• [Verilen metin]
####################
Milano’da çok ünlü olan “Milano Katedrali” meydanından başlayarak şehrin kenar mahallelerine kadar uzanan “Via Dante” sokağında St. Maria della Grazie adındaki küçük, fakat çok eski bir manastır vardır. Leonardo, bu katedralin “Sofra Odası”ndaki duvarlarının birine, bütün genişliği boyunca, “Gizli­Son Akşam Yemeği” adını verdiği bir tablo işlenmiştir. Bu tablo; büyük bir odayı göstermektedir. Bu salonun dip tarafında üç pencere görülmektedir. Salonun ön kısmında uzun bir masa bulunmaktadır. Masanın arka kenarına, yüzleri tabloya bakanlara dönük olarak oturanlar vardır. Bunlar İsa ve 12 havarisidir. İsa, oturanlar arasında ve masanın ortalarında oturmaktadır. Havarilerin altısı, İsa’nın sağında, altısı solunda; yan yana oturmuşlardır. İsa’nın başı, hafifçe sol omzuna doğru eğiktir. Gözleri donuktur, belirsizdir. İki elini masaya birbirinden biraz açık olarak dayamıştır. Derin düşünceler içindedir, çok üzüntülü bir hali vardır. Sanki, bütün üç yıl boyunca; öğrencileriyle bir arada, hep beraber geçirdiği günlerden sonra neler olacağını tanımlayan bir görüntü içindedir.

Leonardo’nun resim sanatındaki büyüklüğünü anlamak için her şeyden önce, iki şey üzerinde, evvelâ kompozisyon üzerinde, sonra ışık ve gölge üzerinde durmak lâzımdır. Onun en büyük kompozisyonu Cenacolo (Son Akşam Yemeği) olduğu için bu eserdeki üstünlüğünü belirtmek yeter. Santa Maria delle Grazie’nin yemek salonunda bulunan bu freskonun her tarafı aradan yarım asır geçmeden çatlamış, boyaları dökülmüş; beceriksiz ellerin tamirleriyle eser, büsbütün berbat bir duruma düşmüştür. Bugün, son şekli ile onda gölgeleri andıran figürlerden başka bir şey görülmez. Fakat buna karşılık, Leonardo’nun talebelerinden Marco d’Oggione’nin 1510 senesinde, aslının bütün parlaklığı içinde bulunduğu sıralarda, yapmış olduğu kopyalar vardır; Paris’te Louvre müzesinde bulunan kopya ile Londra’da güzel sanatlar mektebindeki kopya bu ressama atfolunmaktadır.
####################
• [Gösterilen bilgiler]
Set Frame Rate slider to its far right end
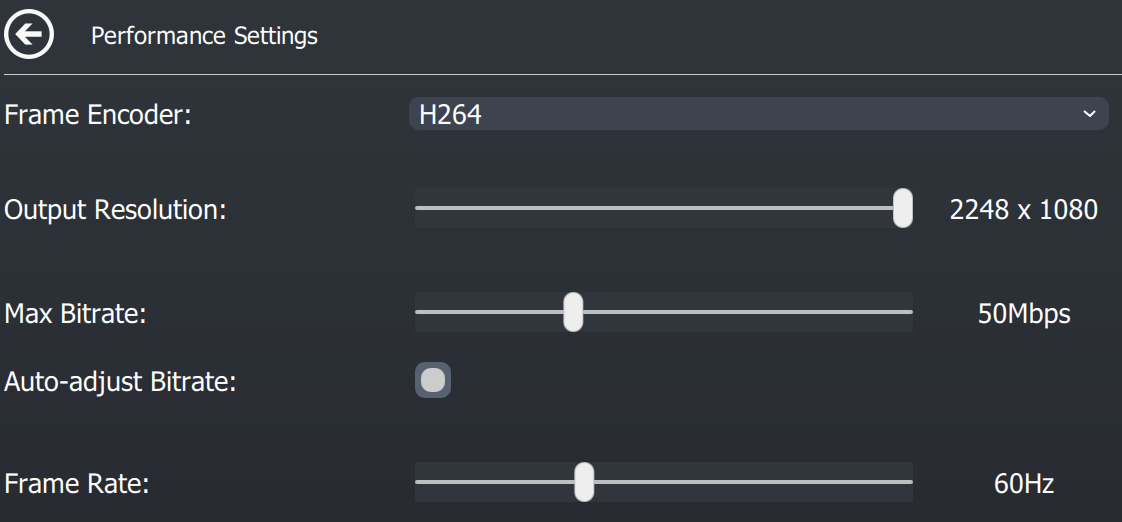The image size is (1122, 522). (911, 482)
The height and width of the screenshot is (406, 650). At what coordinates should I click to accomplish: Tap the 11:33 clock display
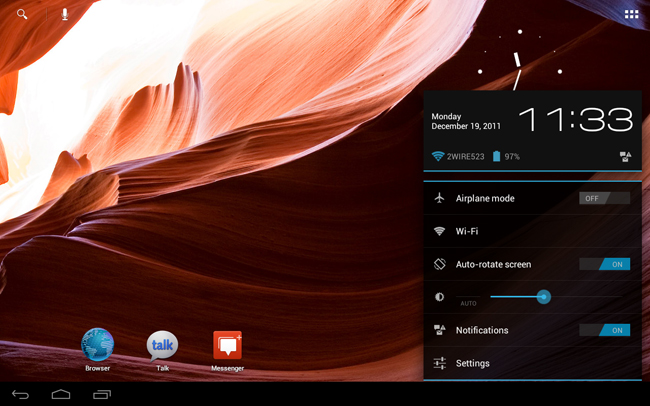click(x=575, y=121)
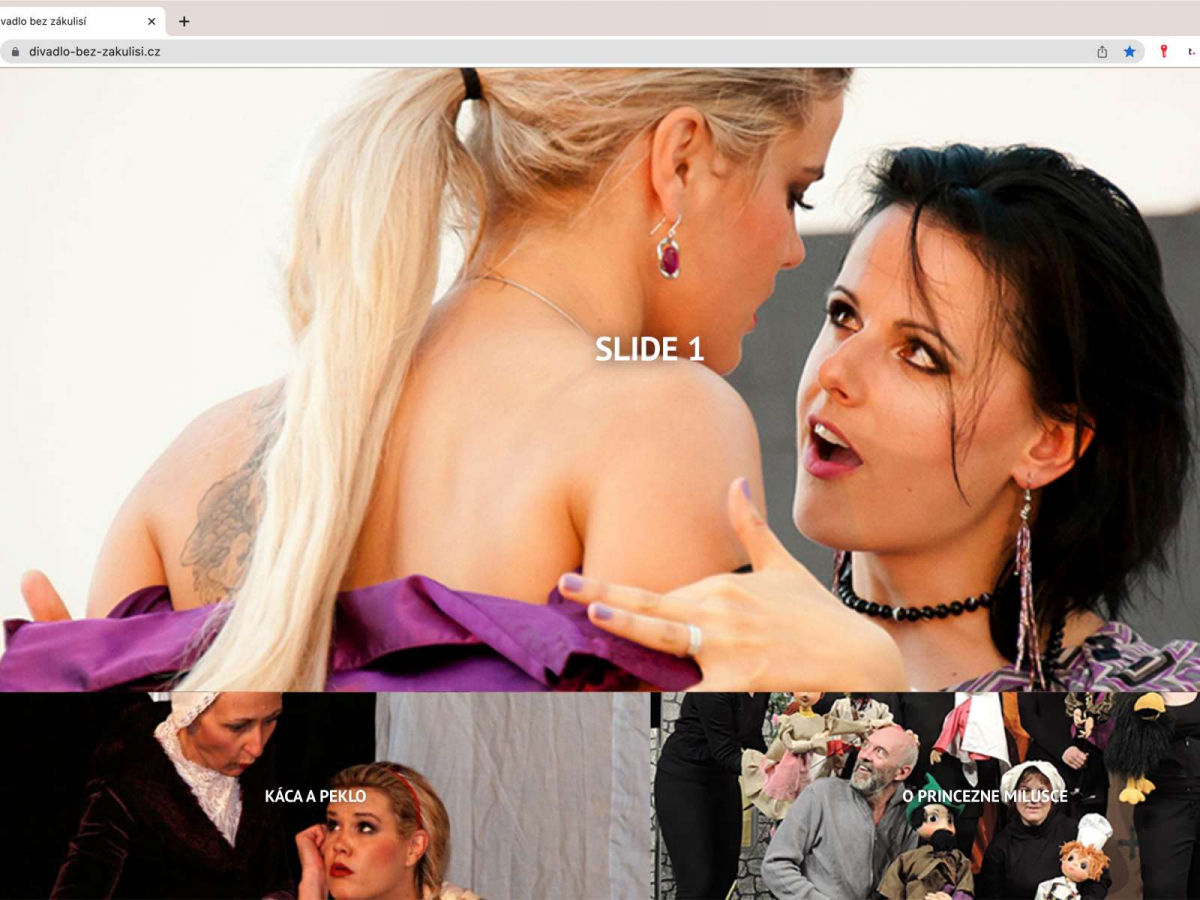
####################
• [Alıştırma 1]
Verilen metne göre aşağıdaki soruları cevaplayınız:
(a) Tablodaki salonun dip tarafında kaç pencere görülmektedir?
(b) Marco d’Oggione kopyalarını hangi yılda yapmıştır?
(c) Leonardo’nun resim sanatındaki büyüklüğünü anlamak için önce hangi iki şey üzerinde durmak gerekir?
• [Alıştırma 2]
Aşağıdaki ifadelerin verilen metinle uyuşup uyuşmadığını belirtiniz ve cevabınızı metinden birebir alıntıyla destekleyiniz:
(a) İsa, masanın bir ucunda oturmaktadır.
(b) Fresko, yarım asır geçmeden çatlamıştır.
(c) Kopyalardan biri Londra’daki güzel sanatlar mektebinde bulunmaktadır.
Alıştırmaları yapmak için listeye başvurmak gerekmez.

• [Alıştırma cevabı 1]
(a) Üç pencere.
(b) 1510 senesinde.
(c) Kompozisyon ile ışık ve gölge.

• [Alıştırma cevabı 2]
(a) Hayır: "İsa, oturanlar arasında ve masanın ortalarında oturmaktadır."
(b) Evet: "bu freskonun her tarafı aradan yarım asır geçmeden çatlamış"
(c) Evet: "Londra’da güzel sanatlar mektebindeki kopya bu ressama atfolunmaktadır."